Posted on 03 Aug, 2007 by Paul
Happily, it appears, at least for now, the duplicate content generated by totalunlock.co.uk’s proxy has been de-indexed…
Not so happily for many, the supplemental tag has been removed from search results. This means we will no longer be able to identify which pages Google considers of less importance.. and subsequently optimise those problem pages.
This is especially annoying as often the pages in supplemental results are the most relevant ones; it will now be a trickier and more blind effort to optimise.

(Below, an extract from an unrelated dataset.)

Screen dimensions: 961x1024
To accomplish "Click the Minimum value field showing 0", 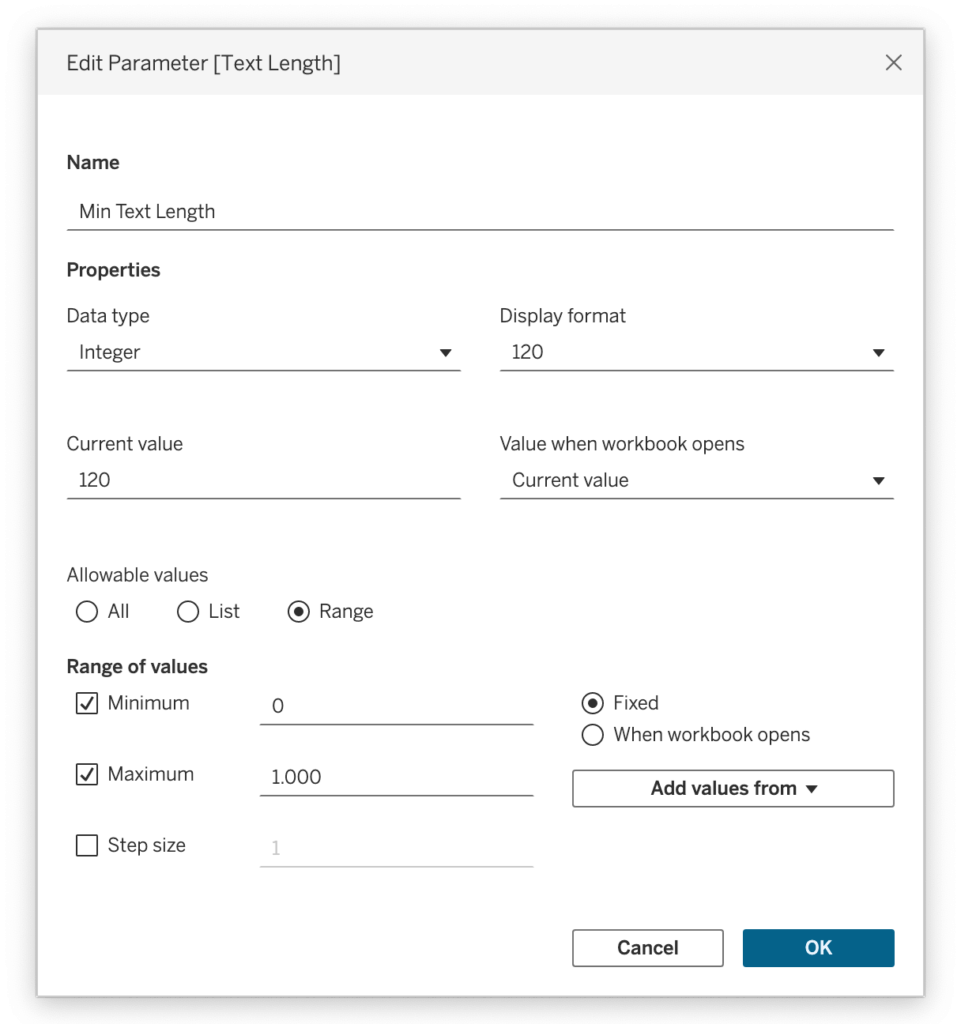I will 396,707.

The article author mentions, “These [supplemental results] are often pages with lower PageRank or those with more complex URLs.” While it can be agreed the “lower PageRank” statement is true (pr0 pages?), the “complex URLs” claim is ridiculous. Is Google stating that anything more than domain.com/category/ (or domain.com/page.php) is complex?? If this is the case, it’s laughable. “domain.com/category/page.php” is still just as simple and many pages which were marked as “supplementa” certainly did not have complex urls. I would call “domain.com/page.php?blah=whatever;whatever=blah;sid=34745854854895487″ complex (for a human to remember and re-enter in a browser), but I wonder what Google considers complex.
Basically, this is also a bad move for Google… it helps keep the rubbish in their main index and valuable resources in their supplemental results index. Way to go Google.